Il focus si restringe così al solo ambito arbitrale: "Perché se sono implicati soltanto gli arbitri, e sappiamo che al momento le cose sono così, diventa una gravissima questione di faida arbitrale". Una dinamica che, secondo Condò, mette in luce criticità interne già note e mai realmente risolte: "che la dice anche lunga sulla situazione in cui probabilmente bisognava intervenire in qualche modo prima".
Il giornalista sottolinea quindi come l’assenza di tesserati nerazzurri tra gli indagati abbia inevitabilmente inciso sulla portata dell’inchiesta: "il fatto che sia stata almeno per il momento esclusa la presenza di tesserati dell’Inter fa sì che questa inchiesta, ripeto, a lunedì si sia sgonfiata rispetto a quello che sembrava sabato".
L’analisi si sposta poi sul piano istituzionale, in particolare sull’ipotesi di commissariamento della FIGC, apparsa concreta nelle ore precedenti.

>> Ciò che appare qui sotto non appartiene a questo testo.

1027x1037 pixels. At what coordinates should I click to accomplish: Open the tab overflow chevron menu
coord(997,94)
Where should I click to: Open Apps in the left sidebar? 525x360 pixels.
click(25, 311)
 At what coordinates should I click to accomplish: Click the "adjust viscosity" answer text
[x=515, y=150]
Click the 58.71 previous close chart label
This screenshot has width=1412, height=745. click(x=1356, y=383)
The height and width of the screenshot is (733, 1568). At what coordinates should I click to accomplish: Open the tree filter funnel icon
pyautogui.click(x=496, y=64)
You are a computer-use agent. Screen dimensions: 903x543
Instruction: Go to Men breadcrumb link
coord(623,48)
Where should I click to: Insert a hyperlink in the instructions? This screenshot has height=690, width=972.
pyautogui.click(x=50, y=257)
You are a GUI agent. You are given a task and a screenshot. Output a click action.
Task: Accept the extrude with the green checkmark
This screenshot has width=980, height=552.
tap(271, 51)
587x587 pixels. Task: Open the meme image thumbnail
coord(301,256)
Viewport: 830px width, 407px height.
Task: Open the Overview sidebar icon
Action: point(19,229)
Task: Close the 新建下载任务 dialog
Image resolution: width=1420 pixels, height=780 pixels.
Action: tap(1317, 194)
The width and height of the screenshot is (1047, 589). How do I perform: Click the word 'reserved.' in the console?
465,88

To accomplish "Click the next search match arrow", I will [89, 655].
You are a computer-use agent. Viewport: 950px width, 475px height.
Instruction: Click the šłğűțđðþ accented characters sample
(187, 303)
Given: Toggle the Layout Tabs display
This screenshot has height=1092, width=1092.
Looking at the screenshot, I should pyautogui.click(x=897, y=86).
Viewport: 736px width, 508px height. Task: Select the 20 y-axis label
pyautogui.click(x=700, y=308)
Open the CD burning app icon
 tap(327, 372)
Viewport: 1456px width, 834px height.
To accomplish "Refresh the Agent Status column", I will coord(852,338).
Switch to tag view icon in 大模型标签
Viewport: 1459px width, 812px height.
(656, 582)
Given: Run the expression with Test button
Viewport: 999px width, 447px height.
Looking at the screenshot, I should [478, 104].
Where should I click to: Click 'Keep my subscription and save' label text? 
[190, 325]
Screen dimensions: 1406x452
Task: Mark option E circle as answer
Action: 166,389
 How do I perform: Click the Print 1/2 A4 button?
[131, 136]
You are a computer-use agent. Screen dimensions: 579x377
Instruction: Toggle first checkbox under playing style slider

Anche su questo fronte, il clima sembra essersi raffreddato: "Per quel che riguarda i suoi risvolti politici, anche qui sabato abbiamo avuto tutti la sensazione [...] che il commissario Figc stesse diventando qualcosa di inevitabile".
Una prospettiva oggi meno imminente, anche grazie a un intervento interno che ha contribuito a ristabilire equilibrio: "oggi è stato immediatamente ripristinato un capo del settore arbitrale (Tommasi) in grado di fare le designazioni delle ultime quattro giornate del torneo".
Infine, Condò evidenzia il ruolo della governance federale e la responsabilità della presidenza: "È una situazione in cui Gravina doveva e poteva intervenire, come ha fatto", lasciando però aperta una possibilità futura: "Il commissario resta sullo sfondo, però adesso non mi stupirei se da parte delle componenti calcistiche ci fosse una spinta verso l’unità".